Once on the Planet of the Archbuilders, the fragmentation of the Marsh family reveals itself. Clement Marsh, grief-stricken by his loss of an Earth-election shortly before the family migrated and his wife's death, ignores his children, allowing them to run free across the planet's landscape. In dealing with his own grief, he ignores the needs of Pella, Raymond and David. Lethem is most concerned with Clement's eldest, his daughter, Pella. Girl in Landscape, is a coming of age story focusing on Pella's relationship with Clement, Efram Nugent and, most importantly, the planet to which she has been taken against her own desires.
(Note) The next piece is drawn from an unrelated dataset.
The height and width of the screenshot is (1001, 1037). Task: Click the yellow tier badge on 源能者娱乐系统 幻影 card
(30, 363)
Clement, a failed politician, is nearly a polar opposite to Efram Nugent, a loner with very specific ideas about the world he wants to live in (and on). Pella finds herself drawn to both of them. Clement represents her childhood and the past she was forced to leave behind. Efram represents adulthood and the future on the Planet of the Archbuilders. At the same time she is drawn to them, Pella feels the need to rebel against both men. She only sees weakness in her father who is bereft of both his career and his wife. Efram shows intolerance against the planet in which Pella is trying to make her home.

Along with the physical descriptions, Efram's character is the most obvious tribute to John Ford. The character is reminiscent of John Wayne's Ethan Edwards from "The Searchers." Even the character's name demonstrates Lethem's debt (the screenplay for "The Searchers" was written by Frank S. Nugent). Like Lethem, Efram knows more about the Planet of the Archbuilders than he is willing to let the rest of the characters (or, in the case of Lethem, the readers) know. Part of the mystery of the novel is why Efram hates the Archbuilders so much and what has happened to their culture to leave the remaining Archbuilders in their current position.
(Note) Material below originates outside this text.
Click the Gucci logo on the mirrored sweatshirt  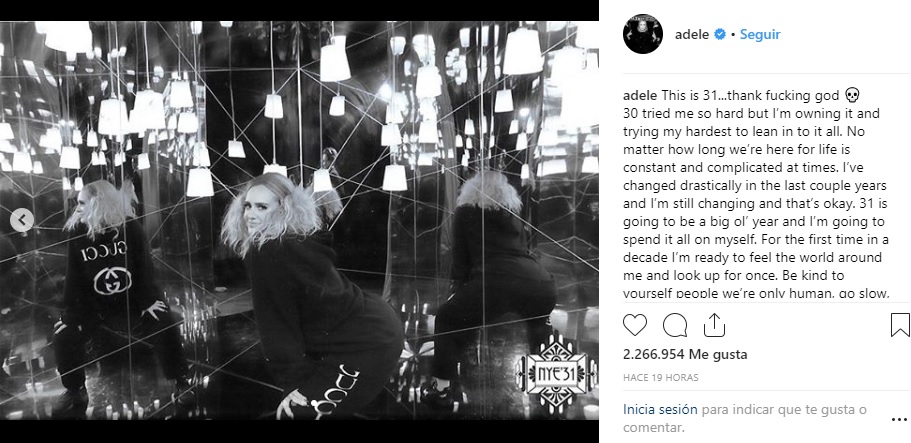click(112, 280)
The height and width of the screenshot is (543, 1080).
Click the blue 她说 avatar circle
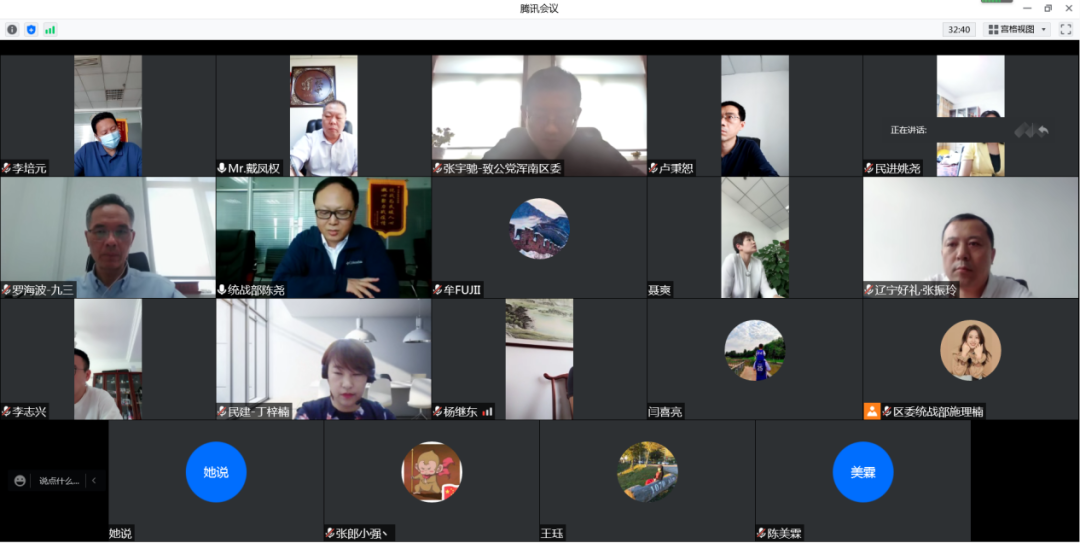(x=216, y=472)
There is much about both the planet and the aliens that Lethem chooses not to reveal. Nevertheless, the reader is left with the impression that the Archbuilders have a full and complete, if tragic, history. In addition to the Archbuilders, Lethem has also populated the planet with a strange race of semi-sentient (?) creatures known as house-deer. At first these creatures seem completely innocuous. As the novel moves on, their role on the planet is expanded, although never made particularly clear. Despite eliding over the alien's physiognomy Lethem has demonstrated that he can build an alien race in such a manner that the reader is left wanting to see what else Lethem can do with his aliens.

Jonathan Lethem is one of the authors for whom science fiction is an inadequate label. His stories may appear in the science fiction magazines such as Asimov's, Fantasy and Science Fiction, and Interzone and his novels shelves in the science fiction sections of bookstores, but he, more than any other modern author, fulfills the promise of the phrase "speculative fiction."